La CRE sort renforcée de la crise

11 juin 2009 - 

La Commission de régulation de l’énergie (CRE) a rendu public son rapport d’activité pour le deuxième semestre 2008. Au menu : bilan d’une année mouvementée et perspectives d’avenir à la suite de l’adoption du paquet énergie-climat et du paquet électricité et gaz ; le tout assorti d’une piqûre de rappel concernant l’indépendance des gestionnaires de réseau et les tarifs réglementés.

« Nous allons nous mouvoir dans un monde nouveau ». Ni plus, ni moins. Philippe de Ladoucette, président de la CRE, est revenu sur six mois qui ont fait bouger les lignes dans le domaine de l’énergie. La crise russo-ukrainienne, la tempête « Klaus » dans le sud-ouest de la France ou les variations du cours du pétrole ont mis au défi le marché européen de l’énergie en construction et ont révélé ses lacunes. L’amélioration des interconnexions entre les pays européens, la nécessité de rattraper les retards d’investissement pris ces dix dernières années dans le réseau électrique ou l’éternelle question des tarifs réglementés sont les thèmes principaux évoqués dans le rapport et qui font écho à ce qu’impose désormais la législation européenne.

En effet, l’adoption du paquet énergie-climat (le 17 décembre 2008), celle du troisième paquet électricité et gaz (le 21 avril 2009) et la modification de la directive sur la sécurisation de l’approvisionnement en gaz dont la première mouture devrait être rendue publique autour du 15 juillet, sont les trois nouveaux piliers auxquels devront se conformer les marchés nationaux de l’énergie.

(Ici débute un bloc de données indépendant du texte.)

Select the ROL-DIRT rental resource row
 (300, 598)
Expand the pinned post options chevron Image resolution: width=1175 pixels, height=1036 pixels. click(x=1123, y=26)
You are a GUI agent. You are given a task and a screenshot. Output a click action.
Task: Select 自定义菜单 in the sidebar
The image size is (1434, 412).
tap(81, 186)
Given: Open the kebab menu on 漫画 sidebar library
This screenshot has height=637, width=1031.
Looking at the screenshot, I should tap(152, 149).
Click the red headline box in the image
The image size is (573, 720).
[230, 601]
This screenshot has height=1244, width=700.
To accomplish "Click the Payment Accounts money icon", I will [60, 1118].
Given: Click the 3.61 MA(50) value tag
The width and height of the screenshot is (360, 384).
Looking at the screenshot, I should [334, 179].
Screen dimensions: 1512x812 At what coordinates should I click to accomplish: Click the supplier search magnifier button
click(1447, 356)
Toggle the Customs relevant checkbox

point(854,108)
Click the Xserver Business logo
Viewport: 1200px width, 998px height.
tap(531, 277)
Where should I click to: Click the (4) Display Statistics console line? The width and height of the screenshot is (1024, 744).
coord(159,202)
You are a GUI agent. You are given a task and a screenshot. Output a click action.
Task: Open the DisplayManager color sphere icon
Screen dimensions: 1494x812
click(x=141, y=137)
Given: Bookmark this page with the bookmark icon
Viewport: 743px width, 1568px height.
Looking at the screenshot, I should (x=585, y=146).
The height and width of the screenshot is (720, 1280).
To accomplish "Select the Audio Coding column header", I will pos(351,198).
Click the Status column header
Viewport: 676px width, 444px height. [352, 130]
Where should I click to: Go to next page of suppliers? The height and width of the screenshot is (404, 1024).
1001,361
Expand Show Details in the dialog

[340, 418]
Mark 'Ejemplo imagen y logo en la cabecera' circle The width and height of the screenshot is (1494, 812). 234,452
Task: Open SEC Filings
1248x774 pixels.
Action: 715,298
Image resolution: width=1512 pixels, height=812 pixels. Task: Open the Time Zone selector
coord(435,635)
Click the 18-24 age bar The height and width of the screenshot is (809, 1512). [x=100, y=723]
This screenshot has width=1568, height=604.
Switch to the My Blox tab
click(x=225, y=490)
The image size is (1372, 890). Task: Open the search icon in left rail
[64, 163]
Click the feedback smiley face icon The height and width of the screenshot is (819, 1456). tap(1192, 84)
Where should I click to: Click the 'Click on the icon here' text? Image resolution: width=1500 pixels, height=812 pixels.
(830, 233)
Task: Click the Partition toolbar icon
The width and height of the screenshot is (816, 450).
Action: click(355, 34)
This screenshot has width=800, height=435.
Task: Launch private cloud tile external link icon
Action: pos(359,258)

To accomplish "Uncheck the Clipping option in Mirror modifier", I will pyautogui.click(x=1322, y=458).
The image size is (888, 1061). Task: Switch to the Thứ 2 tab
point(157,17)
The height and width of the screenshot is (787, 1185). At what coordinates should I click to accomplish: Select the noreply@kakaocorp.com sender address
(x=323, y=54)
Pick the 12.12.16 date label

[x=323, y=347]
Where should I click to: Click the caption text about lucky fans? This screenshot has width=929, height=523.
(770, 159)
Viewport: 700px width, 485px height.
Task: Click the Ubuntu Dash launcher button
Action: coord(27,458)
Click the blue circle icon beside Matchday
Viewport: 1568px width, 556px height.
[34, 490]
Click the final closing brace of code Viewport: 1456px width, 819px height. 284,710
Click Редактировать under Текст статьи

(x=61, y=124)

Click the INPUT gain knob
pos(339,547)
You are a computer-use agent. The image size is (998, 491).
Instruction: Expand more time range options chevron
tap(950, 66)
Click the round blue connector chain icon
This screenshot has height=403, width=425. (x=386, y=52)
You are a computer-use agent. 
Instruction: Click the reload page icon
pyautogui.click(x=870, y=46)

Les régulateurs au premier plan

Deux points essentiels sont à retenir pour Philippe de Ladoucette. Dans un premier temps, il est prévu un renforcement des pouvoirs des régulateurs. Ces derniers pourront attribuer des labels aux gestionnaires de réseau ayant fait la preuve de leur indépendance. Aussi dans le cadre imposé par la nouvelle Agence européenne de coopération des régulateurs de l’énergie (Acer) - opérationnelle d’ici 2010 – les gestionnaires de réseau devront présenter à la CRE un plan annuel avec une visibilité sur trois ans des projets d’investissement de manière à ce que le régulateur national puisse contrôler la cohérence de ces investissements avec les objectifs de l’UE, notamment en ce qui concerne l’interconnexion. Le tout dans une totale transparence au niveau des tarifs. Ces derniers devront permettre l’accomplissement des investissements mais aussi donner une meilleure visibilité pour des financements extérieurs et surtout pour les consommateurs. En effet, la CRE souhaiterait que dans la facture du consommateur soient distinguées la part production et la part distribution.

Des consommateurs choyés ?

Cette harmonisation vers un type de facture fait partie des mesures que préconise le troisième paquet électricité et gaz pour protéger le consommateur dans le contexte d’un marché ouvert. A cela s’ajoute le remplacement des systèmes de comptage de la consommation de l’électricité par des systèmes qui faciliteraient le changement d’opérateur ou le stockage de données tels que la courbe de charge de consommation des clients et ce pour 95 % d’entre eux d’ici 2016. Un nouveau dispositif qui, couplé avec une grille tarifaire évolutive en fonction des saisons, devrait permettre, selon la CRE, une consommation « plus rationnelle » en phase avec les exigences du paquet énergie-climat.

En chantier

L’expertise pour la connexion de la production de l’énergie verte au réseau est en cours et les conclusions du groupe de travail sur « la qualité de la distribution de l’électricité » devraient être remises à l’automne 2009 pour faire le point sur l’ensemble des besoins de réhabilitation des réseaux de distribution et sur la politique de maintenance.